Comparing Multi-task and Meta Reinforcement Learning

Comparing Multi-task and Meta Reinforcement Learning

When tasks and goals are not known in advance, an agent may use either multitask learning or meta reinforcement learning to learn how to transfer knowledge from what it learned before. Recently, goal-conditioned policies and hindsight experience replay have become standard tools to address transfer between goals in the multitask learning setting. In this blog post, I show that these tools can also be imported into the meta reinforcement learning when one wants to address transfer between tasks and between goals at the same time. More importantly, I compare the computation gradients in MAML—a state of the art meta learning algorithm— to gradients in classic multi-task learning setups.

In an open-ended learning context [Doncieux et al. 2018], an agent faces a continuous stream of unforeseen tasks along its lifetime and must learn how to accomplish them. For doing so, two closely related reinforcement learning (RL) frameworks are available: multitask learning (MTL) and meta reinforcement learning (MRL).

Multitask learning was first defined in [Caruana 1997]. The general idea was to train a unique parametric policy to solve a finite set of tasks so that it would finally perform well on all these tasks. Various MTL frameworks have been defined since then [Yang and Hospedales 2014]. For instance, an MTL agent may learn several policies sharing only a subset of their parameters so that transfer learning can occur between these policies [Taylor and Stone 2009]. Multitask learning is the matter of an increasing research effort since the advent of powerful RL methods [Florensa et al. 2018; Veeriah et al. 2018; Ghosh et al. 2018].

Fig.1 - The Fetch Environment with different tasks and goals.

But this effort came with a drift from the multitask to the multigoal context. Actually, the distinction between tasks and goals is not always clear. In this blog post, I will mainly rely on an intuitive notion illustrated in Figure 1 of task as some abstract activity such as push blocks or stack blocks, and we define a goal as some concrete state of the world that an agent may want to achieve given its current task, such as pick block “A” and place it inside this specific area.
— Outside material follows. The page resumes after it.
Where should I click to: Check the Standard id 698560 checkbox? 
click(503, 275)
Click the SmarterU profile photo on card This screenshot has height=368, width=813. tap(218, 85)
If we stick to these definition, a lot of work pretending to transfer between tasks actually transfer between goals. Anyways, for multigoal learning, goal-conditioned policies (GC-P) have emerged as a satisfactory framework to represent a set of policies to address various goals, as it naturally provides some generalization property between these goals. Besides, the use of Hindsight Experience Replay (HER) [Andrychowicz et al. 2017] has been shown to significantly speed up the process of learning to reach several goals when the reward is sparse. In this context, works trying to learn several tasks and several goals at the same time are just emerging (see Table 1 below).

Table 1. Classification of multi-goal approaches (source [Colas et al. 2019]).

Meta reinforcement learning is a broader framework. Generally speaking, it consists in using inductive bias obtained from learning a set of policies, so that new policies for addressing similar unknown tasks can be learned in only a few gradient steps. In this latter process called fine tuning, policy parameters are tuned specifically to each new task [Rakelly et al. 2019]. The MRL framework encompasses several different perspectives [Weng 2019]. One consists in learning a recurrent neural network whose dynamics update the weights of a policy so as to mimic a reinforcement learning process [Duan et al. 2016; Wang et al. 2016]. This approach is classified as context-based meta-learning in [Rakelly et al. 2019] as the internal variables of the recurrent network can be seen as latent context variables. Another perspective is efficient parameter initialization [Finn et al. 2017], classified as gradient-based meta-learning. Here, we focus on a family of algorithms encompassing the second perspective which started with Model-Agnostic Meta-Learning MAML [Finn et al. 2017]. A crucial feature of this family of algorithms is that they introduce a specific mechanism to favor transfer between tasks, by looking for initial policy parameters that are close enough to the manifold of optimal policy parameters over all tasks.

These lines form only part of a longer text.